The Step Pyramid of King Djoser, on the Saqqara plateau in northern Egypt, is an awesome feat of engineering, and experts still do not understand the techniques used to erect it.
Built about 4,500 years ago, it is the oldest of the seven major pyramids, standing more than 200 feet high and including stones that weigh more than 650 pounds. The structure pioneered the pyramidal form for what are generally considered to be the graves of the pharaohs as well as the technique for raising stones and stacking them with precision. It was so revolutionary that its architect, Imhotep, was actually named, becoming the first of his profession whose identity is known to history.
A team of nine experts from French universities and research centers, led by Xavier Landreau of the private French research organization CEA Paleotechnic Institute, has published a new paper in the peer-reviewed journal PLOS One, advancing a bold new hypothesis on how the pyramid was built.
They pointed out that experts have worked to identify the building techniques used to create these incredible structures, including ramps, cranes, and winches, but say that they were generally studying smaller, later structures that are better documented. What’s more, they argued, there has been very little multidisciplinary analysis calling on disciplines such as hydraulics, geotechnics, and paleoclimatology, of the sort that they bring to the table.
Landreau and his colleagues said that their research into an enigmatic nearby structure has led to a controversial hypothesis. This previously unexplained massive edifice, the Gisr el-Mudir enclosure, may have been a dam, they argued.
There may have been a temporary lake west of the complex, and there may have been water flow inside a “dry moat” that surrounded it, they said. That dry moat, they explained, exhibits a monumental, linear rock-cut structure with successive, deep compartments; it has all the technical requirements of a water treatment facility, namely a settling basin, a retention basin, and a purification system that would have filtered out sediment. This way, the Gisr el-Mudir and the dry moat could work as a hydraulic system to heighten water quality and regulate its flow.
The most unprecedented finding of all, they argued, may be that the Pyramid of Djoser’s internal structure has the characteristics of a hydraulic elevation mechanism.
The ancient Egyptians are already renowned, they pointed out, for their mastery of hydraulics for uses like building canals to irrigate farmland and employing barges to transport huge stones. Some experts even refer to them as an “early hydraulic civilization,” the paper added.
In the scheme suggested by Landreau and colleagues, water entered a vertical shaft, allowing a pulley system to raise a float and lower a platform. Workers could then have placed the rocks on the platform and drained the shaft, which would have, in turn, lowered the float and raised the platform.
This new argument actually undercuts the long-held assumption that all the pyramids were tombs. This belief has been maintained though no such figures have been uncovered and some of the rooms in question have no funerary attributes such as funerary hieroglyphs or paintings that would support interpreting these structures as tombs, says the new paper. Other experts have proposed non-funerary purposes, pointing partly to layouts and technical features for some structures that would be unnecessarily complex or irrelevant for tombs, the paper says.

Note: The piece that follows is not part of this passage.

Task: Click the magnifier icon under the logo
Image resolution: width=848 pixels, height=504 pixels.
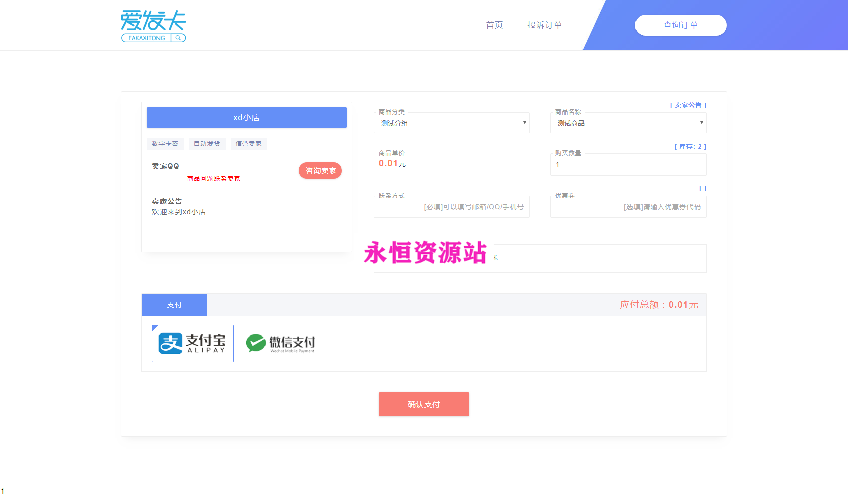Action: pos(178,38)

“This is a watershed discovery,” Landreau told Live Science (pun intended or not). “Our research could completely change the status quo. Before this study, there was no real consensus about what the structures were used for, with one possible explanation being that it was used for funerary purposes. We know that this is already subject to debate.”
The paper is not without its detractors.
“My biggest concerns about the study are that no Egyptologists or archaeologists were directly involved and that the authors actually question the use of the Djoser Pyramid as a burial site,” Julia Budka, an archaeologist at Ludwig Maximilian University of Munich, told Live Science. “Scientifically, their hypothesis is not proven at all.”